$100 Meals: The French Restaurant For Singaporeans Who Can Differentiate Ginger from Galangal


The Chef’s Set Menu at Rhubarb Le Restaurant costs $88. The petite fours are an additional $9. Before tax and service charge.

In total, my meal comes up to $114.17. That eye-watering number has the potential to make me feel like a socialite or a full-fledged socialist. For better or worse, when I leave, I start plotting how to make the pages of Singapore Tatler. Just kidding. What am I, fifty-years-old, with enough botox in my face to kill an entire safari of elephants?

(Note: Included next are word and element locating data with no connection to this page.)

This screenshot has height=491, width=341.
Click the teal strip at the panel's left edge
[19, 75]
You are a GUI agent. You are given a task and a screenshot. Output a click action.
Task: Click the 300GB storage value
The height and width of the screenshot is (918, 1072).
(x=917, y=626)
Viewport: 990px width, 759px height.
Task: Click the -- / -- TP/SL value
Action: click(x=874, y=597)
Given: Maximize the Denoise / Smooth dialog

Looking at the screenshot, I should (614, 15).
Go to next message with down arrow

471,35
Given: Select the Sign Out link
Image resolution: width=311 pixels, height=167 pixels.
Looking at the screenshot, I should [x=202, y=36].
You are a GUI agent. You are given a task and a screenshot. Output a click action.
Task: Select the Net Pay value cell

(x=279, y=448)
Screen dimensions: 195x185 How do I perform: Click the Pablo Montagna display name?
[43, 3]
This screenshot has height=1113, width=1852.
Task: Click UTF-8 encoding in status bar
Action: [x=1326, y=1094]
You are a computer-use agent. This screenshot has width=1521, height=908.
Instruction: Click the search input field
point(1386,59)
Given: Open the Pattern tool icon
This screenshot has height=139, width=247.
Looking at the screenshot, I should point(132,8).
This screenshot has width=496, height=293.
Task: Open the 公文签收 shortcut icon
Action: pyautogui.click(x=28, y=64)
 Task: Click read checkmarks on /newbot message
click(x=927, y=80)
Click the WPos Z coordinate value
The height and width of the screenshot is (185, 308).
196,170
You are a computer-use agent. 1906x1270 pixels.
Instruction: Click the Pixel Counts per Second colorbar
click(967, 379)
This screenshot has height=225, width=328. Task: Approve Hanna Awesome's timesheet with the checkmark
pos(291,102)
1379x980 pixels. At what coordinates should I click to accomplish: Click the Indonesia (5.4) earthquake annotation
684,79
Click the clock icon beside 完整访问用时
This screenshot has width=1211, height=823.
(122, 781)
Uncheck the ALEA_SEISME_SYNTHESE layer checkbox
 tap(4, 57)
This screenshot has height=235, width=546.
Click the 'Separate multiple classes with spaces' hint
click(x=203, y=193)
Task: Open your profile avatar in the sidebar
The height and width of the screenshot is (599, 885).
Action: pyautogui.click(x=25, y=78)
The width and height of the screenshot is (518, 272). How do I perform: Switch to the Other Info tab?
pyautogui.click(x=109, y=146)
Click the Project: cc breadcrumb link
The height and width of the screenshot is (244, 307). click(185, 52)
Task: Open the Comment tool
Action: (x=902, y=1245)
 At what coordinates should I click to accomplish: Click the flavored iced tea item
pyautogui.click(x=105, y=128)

Yes, that amount can pay for an entire week of groceries. 20 luxurious plates of cai png with fish. Feed an underprivileged child for a month, or longer. But unless you live a life of extreme utilitarianism (a la Peter Singer, a moral philosopher who argues that, even if you are hungry, as long as you are less hungry than a starving person, you should pay for their meals), you really have no basis for expressing incredulity over that.

Moreover, as Jay Raynor, famously acerbic food critic of The Observer, has pointed out, the moral outrage against blowing wads of cash on a meal is completely unwarranted and has no ethical basis. People spend hundreds, if not thousands, on BTS concerts, Lululemon sweatpants, arowanas. The profit margins on these products and experiences are much higher than that of a restaurant, yet such forms of gratification never seem as wrong or unnecessary as gastronomic ones.

Therefore, unless you are Peter Singer or a saintly, charitable monk who subsists on gruel, any outcry about the price of the meal stinks of hypocrisy, or its less obnoxious cousin, envy.